Through much of human history, in most places and societies on Earth, fitness wasn’t negotiable, it was a survival mechanism. And being weak wasn’t a political position – it was a prospective death sentence. Ironically, the left suggests that fitness is a form of privilege.
But to be unfit is the privileged position, to disdain fitness is only possible when danger and physical hardship seem far away – luxuries much of the world’s population cannot relate to.
Yet, increasingly, the progressive left’s view on fitness is consistent with the progressive left’s wider worldview in which citizens are deemed too weak to do anything. Indeed, the embrace of weakness just seems to be the physical extension of a worldview in which every individual shortcoming is ascribed to an inherent and unavoidable weakness, which society at large must then accommodate. In this world view, weakness isn’t just tolerated – it’s a creed.

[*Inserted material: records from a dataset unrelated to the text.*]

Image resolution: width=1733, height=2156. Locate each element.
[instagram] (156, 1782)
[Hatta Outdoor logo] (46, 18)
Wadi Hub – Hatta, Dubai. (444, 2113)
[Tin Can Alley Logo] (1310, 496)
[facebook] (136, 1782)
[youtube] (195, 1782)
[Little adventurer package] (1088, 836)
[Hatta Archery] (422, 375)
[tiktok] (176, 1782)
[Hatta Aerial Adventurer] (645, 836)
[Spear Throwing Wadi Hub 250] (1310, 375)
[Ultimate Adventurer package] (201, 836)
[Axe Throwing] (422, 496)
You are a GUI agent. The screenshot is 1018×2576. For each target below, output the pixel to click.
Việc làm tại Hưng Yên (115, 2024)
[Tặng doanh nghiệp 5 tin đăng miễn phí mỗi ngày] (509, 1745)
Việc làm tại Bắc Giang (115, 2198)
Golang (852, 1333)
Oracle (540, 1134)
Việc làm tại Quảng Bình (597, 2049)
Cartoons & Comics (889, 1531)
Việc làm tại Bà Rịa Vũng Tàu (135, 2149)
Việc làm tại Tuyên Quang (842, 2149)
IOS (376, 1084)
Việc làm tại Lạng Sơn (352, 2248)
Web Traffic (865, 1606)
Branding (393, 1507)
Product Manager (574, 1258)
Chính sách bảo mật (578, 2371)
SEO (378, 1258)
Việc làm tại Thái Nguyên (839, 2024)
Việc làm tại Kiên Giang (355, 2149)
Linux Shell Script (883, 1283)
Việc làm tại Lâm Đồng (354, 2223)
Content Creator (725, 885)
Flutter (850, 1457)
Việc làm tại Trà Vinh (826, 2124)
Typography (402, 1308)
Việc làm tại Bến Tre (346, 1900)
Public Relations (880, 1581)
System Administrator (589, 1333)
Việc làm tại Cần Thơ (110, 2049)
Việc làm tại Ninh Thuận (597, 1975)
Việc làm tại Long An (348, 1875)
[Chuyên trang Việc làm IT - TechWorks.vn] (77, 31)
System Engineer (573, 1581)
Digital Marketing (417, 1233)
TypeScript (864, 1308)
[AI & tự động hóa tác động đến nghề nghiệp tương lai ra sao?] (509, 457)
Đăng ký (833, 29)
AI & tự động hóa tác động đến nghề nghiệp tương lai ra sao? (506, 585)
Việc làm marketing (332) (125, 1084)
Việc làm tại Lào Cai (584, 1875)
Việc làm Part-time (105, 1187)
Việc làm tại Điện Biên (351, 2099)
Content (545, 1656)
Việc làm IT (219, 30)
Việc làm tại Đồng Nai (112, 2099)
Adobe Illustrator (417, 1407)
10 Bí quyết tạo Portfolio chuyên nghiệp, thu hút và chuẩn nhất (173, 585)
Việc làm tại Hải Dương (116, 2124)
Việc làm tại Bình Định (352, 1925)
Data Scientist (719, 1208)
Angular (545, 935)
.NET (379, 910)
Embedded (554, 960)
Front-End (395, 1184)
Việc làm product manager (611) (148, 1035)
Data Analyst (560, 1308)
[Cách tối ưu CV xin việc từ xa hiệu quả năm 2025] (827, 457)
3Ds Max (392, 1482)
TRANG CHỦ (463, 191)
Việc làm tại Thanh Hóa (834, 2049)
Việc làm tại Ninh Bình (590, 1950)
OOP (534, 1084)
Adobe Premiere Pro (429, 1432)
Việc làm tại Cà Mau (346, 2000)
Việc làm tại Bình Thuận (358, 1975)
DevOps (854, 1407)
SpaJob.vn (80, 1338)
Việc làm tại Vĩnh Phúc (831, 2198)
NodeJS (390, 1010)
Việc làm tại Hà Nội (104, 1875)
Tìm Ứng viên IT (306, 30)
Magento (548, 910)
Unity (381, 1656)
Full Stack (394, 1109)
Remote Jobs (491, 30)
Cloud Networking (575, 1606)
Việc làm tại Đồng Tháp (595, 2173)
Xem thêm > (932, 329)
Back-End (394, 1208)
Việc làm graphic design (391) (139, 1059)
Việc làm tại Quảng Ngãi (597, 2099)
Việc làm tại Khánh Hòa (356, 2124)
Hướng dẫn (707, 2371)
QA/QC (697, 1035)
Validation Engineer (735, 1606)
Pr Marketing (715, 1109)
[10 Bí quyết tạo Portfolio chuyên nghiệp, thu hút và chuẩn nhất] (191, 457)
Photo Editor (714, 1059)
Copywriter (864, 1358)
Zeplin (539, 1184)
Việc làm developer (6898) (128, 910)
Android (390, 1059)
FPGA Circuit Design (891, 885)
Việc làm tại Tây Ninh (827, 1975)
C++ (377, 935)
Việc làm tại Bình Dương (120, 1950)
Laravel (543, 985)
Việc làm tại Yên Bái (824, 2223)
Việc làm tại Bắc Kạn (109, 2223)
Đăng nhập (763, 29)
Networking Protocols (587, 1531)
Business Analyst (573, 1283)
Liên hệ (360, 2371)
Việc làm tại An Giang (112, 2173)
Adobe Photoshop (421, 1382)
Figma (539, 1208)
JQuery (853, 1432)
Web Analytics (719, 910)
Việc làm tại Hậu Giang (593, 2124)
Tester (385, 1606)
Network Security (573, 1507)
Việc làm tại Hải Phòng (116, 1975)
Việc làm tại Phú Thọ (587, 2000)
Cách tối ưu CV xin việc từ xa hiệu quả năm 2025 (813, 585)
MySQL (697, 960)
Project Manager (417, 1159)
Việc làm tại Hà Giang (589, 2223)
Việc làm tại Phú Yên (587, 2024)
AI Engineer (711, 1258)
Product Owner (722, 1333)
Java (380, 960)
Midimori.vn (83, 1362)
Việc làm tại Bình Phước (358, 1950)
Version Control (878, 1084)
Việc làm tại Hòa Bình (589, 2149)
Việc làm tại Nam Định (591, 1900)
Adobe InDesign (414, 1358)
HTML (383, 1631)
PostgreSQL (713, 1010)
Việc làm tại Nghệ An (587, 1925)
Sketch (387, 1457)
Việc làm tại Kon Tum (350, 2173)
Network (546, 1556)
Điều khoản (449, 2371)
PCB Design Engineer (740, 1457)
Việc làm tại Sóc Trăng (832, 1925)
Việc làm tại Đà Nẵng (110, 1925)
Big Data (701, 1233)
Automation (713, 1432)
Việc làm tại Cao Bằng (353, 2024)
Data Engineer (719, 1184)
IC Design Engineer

And in the contemporary left, helplessness itself has social value. Being perceived to be disadvantaged confers currency. Increasingly, that same logic is being applied to the physical body, whereby weakness becomes a form of virtue, while strength is treated with suspicion. The trend here is plainly self-defeating: to build a society around weakness, physical or otherwise, is to build a society to fail.
The downstream effects of embracing physical weakness are more profound than love handles or shortness of breath. People are dying. Obesity is an epidemic. The healthcare system is collapsing. Citizens are losing their resilience. Children are softening. The civilian-military gap is widening. National readiness is reduced. These are medical, cultural, and strategic failures – the root of which a portion of the leftist population has embraced.
Fitness is a biological maximization that unlocks health, wellbeing, and happiness. We can argue about tax rates, foreign policy, and gun control. But there is no rational debate over whether strength is more desirable than weakness. The idea that general fitness is a vanity project, or a conservative ideal, needs to be dismissed wholesale. Our collective aim should be to field citizens who live healthier and happier. Who require less health care. Who are resilient and who raise their children to be resilient. Who, if required, could defend the nation. These are the ideals of a functional society, north star ideals for much of human history – and they require the acceptance of fitness as a civic virtue.
I’m in my late 30s now. No hockey coaches or military recruiters yelling at me to do another pullup. The external incentives to keep pushing myself are less obvious. But I still wake up at four am to skate hard with my friends. I still sprint stairs and grind the stationary bike. I do it because I’m a better version of myself when I’m fit – not just a better hockey player but a better husband, father, and citizen. And there’s nothing political about that.